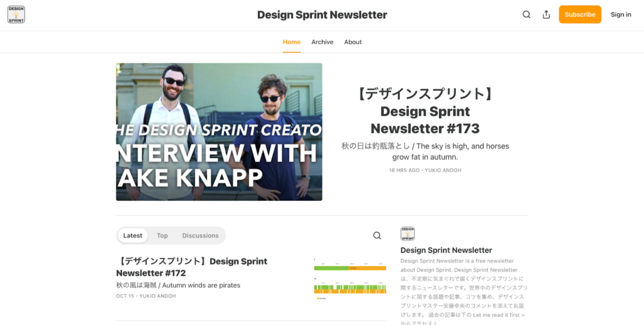
Task: Click the sidebar Design Sprint logo icon
Action: [x=408, y=234]
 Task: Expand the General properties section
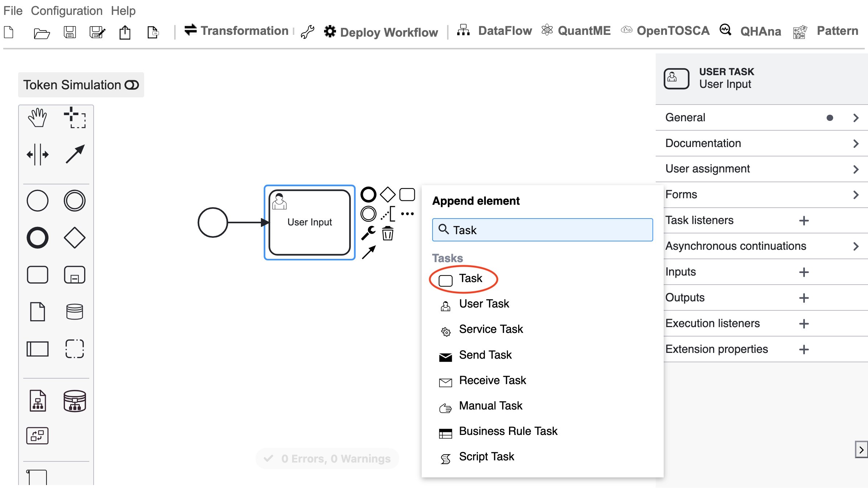(761, 118)
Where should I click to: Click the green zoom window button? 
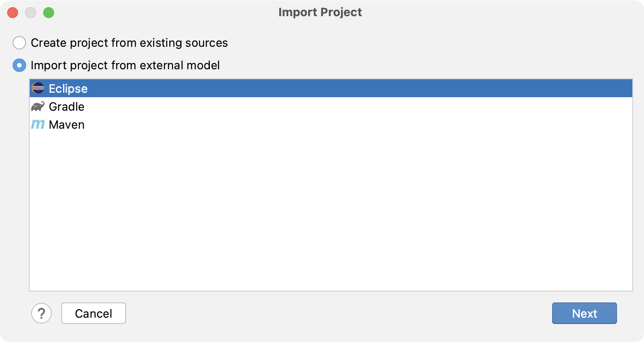click(x=49, y=13)
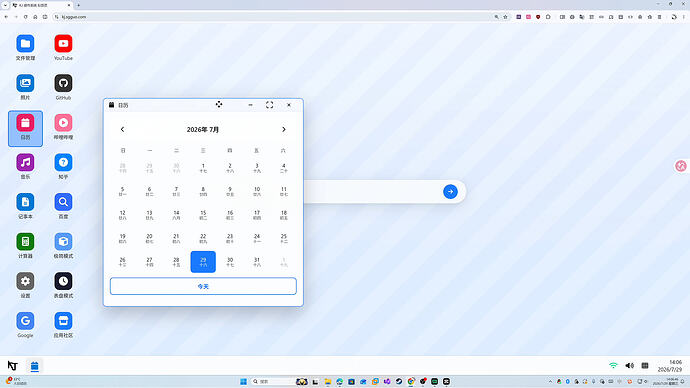The image size is (690, 388).
Task: Click the calendar window move handle icon
Action: 219,104
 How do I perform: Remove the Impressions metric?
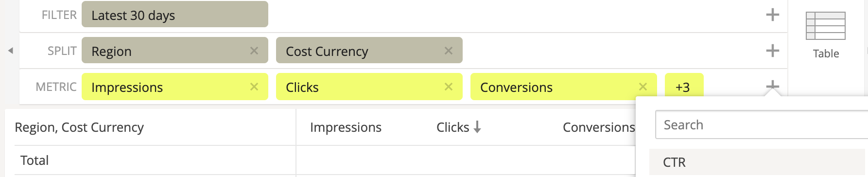(254, 87)
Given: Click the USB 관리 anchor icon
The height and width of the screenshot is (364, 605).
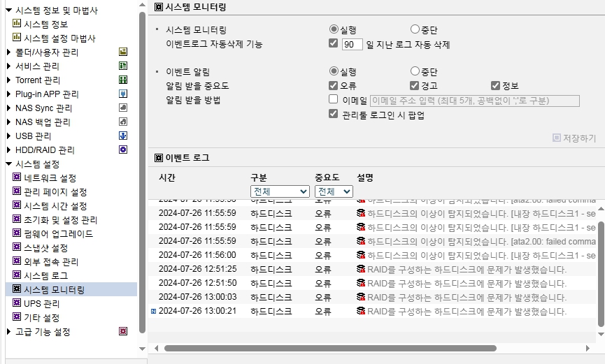Looking at the screenshot, I should [123, 136].
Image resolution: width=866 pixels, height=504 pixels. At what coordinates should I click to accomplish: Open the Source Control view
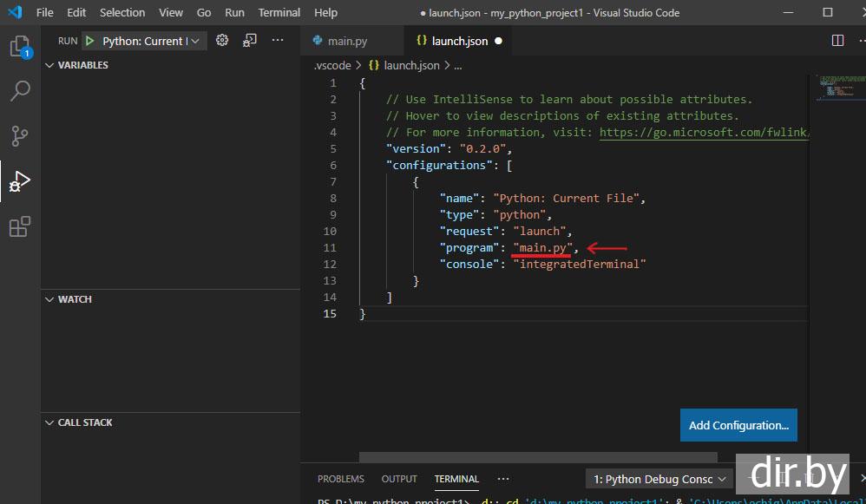(x=19, y=136)
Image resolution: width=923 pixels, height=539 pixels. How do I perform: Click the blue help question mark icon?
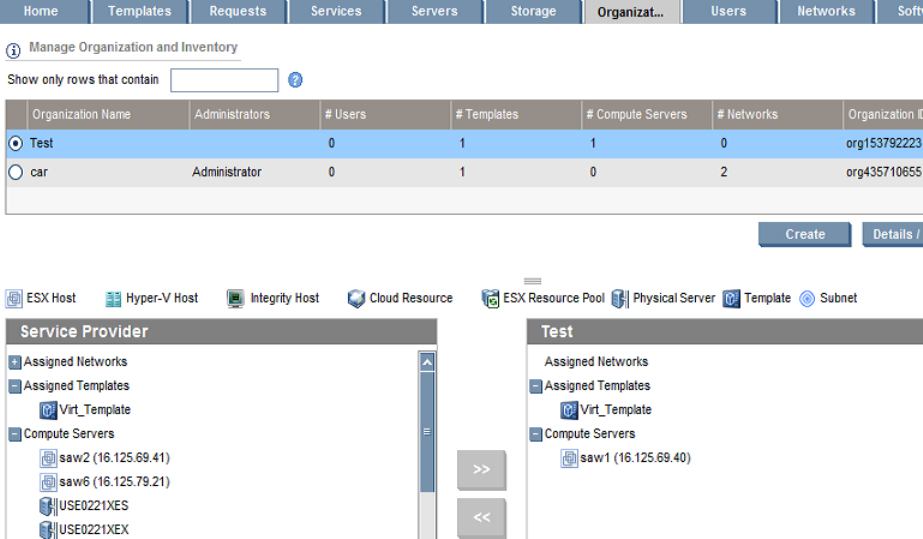tap(295, 80)
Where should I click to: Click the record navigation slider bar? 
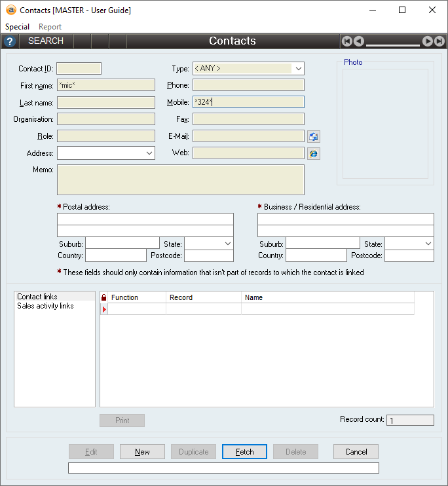[393, 45]
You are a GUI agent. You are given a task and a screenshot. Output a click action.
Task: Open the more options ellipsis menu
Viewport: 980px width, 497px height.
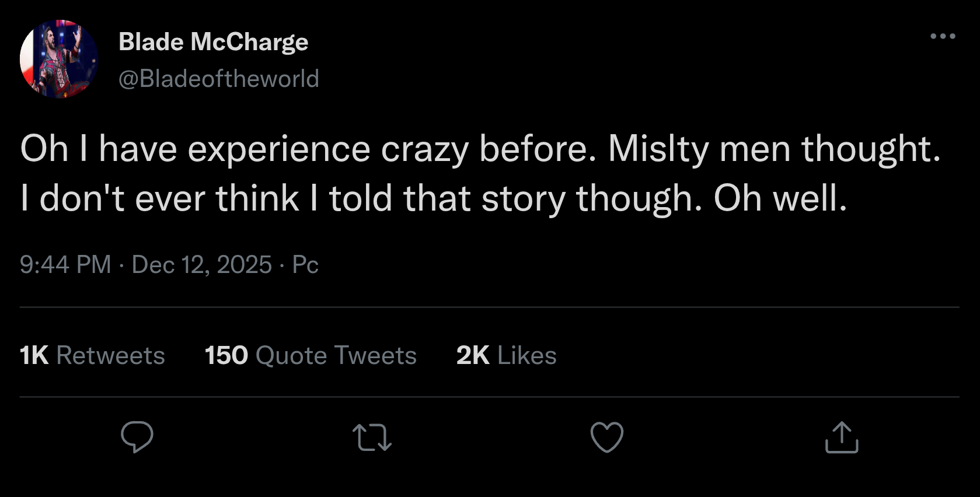[x=943, y=36]
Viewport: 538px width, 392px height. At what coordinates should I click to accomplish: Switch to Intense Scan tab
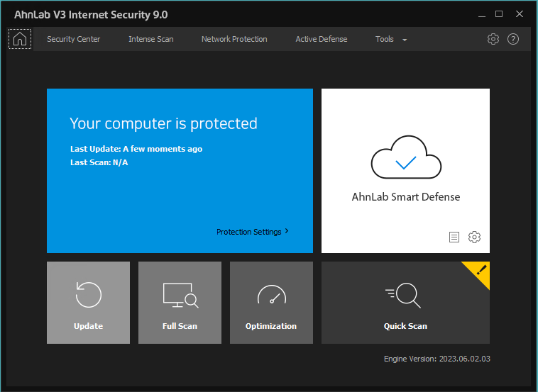click(150, 39)
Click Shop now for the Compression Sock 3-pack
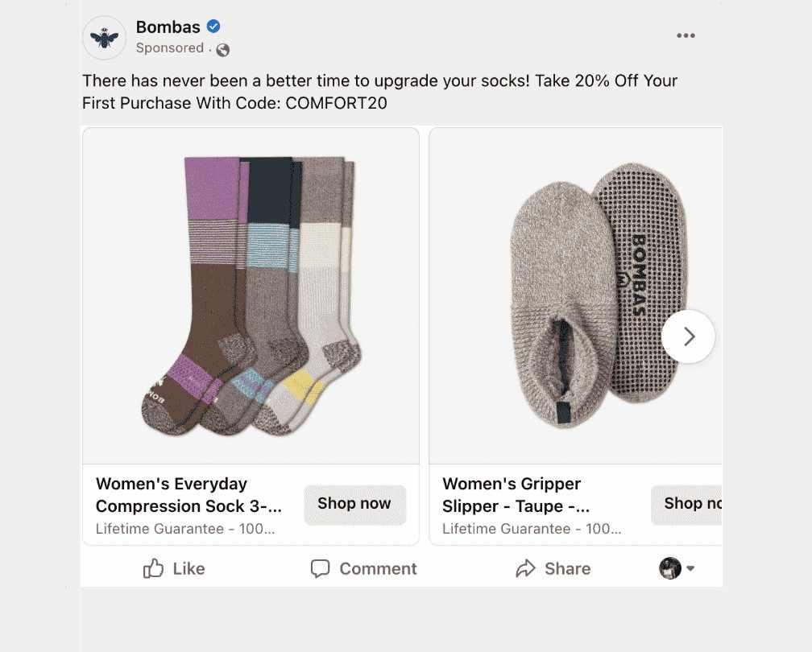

※ ※ ※

Your objective —
In the records above, find the line containing "Task: Expand the General properties section" and restate it and every line after it word for word, all pictures excluded.

Result for this exercise —
 Task: Expand the General properties section
(761, 118)
Where should I click to: Click the green zoom window button? 
click(x=49, y=13)
The image size is (690, 388).
Task: Click the calendar window move handle icon
Action: 219,104
 How do I perform: Remove the Impressions metric?
(254, 87)
Given: Click the USB 관리 anchor icon
The height and width of the screenshot is (364, 605).
Looking at the screenshot, I should [123, 136].
Image resolution: width=866 pixels, height=504 pixels. At what coordinates should I click to accomplish: Open the Source Control view
(x=19, y=136)
Image resolution: width=923 pixels, height=539 pixels. How do I perform: Click the blue help question mark icon?
tap(295, 80)
Where should I click to: Click the record navigation slider bar? 
[393, 45]
You are a GUI agent. You are given a task and a screenshot. Output a click action.
Task: Open the more options ellipsis menu
Viewport: 980px width, 497px height.
[x=943, y=36]
Viewport: 538px width, 392px height. At what coordinates should I click to accomplish: Switch to Intense Scan tab
click(150, 39)
Click Shop now for the Compression Sock 3-pack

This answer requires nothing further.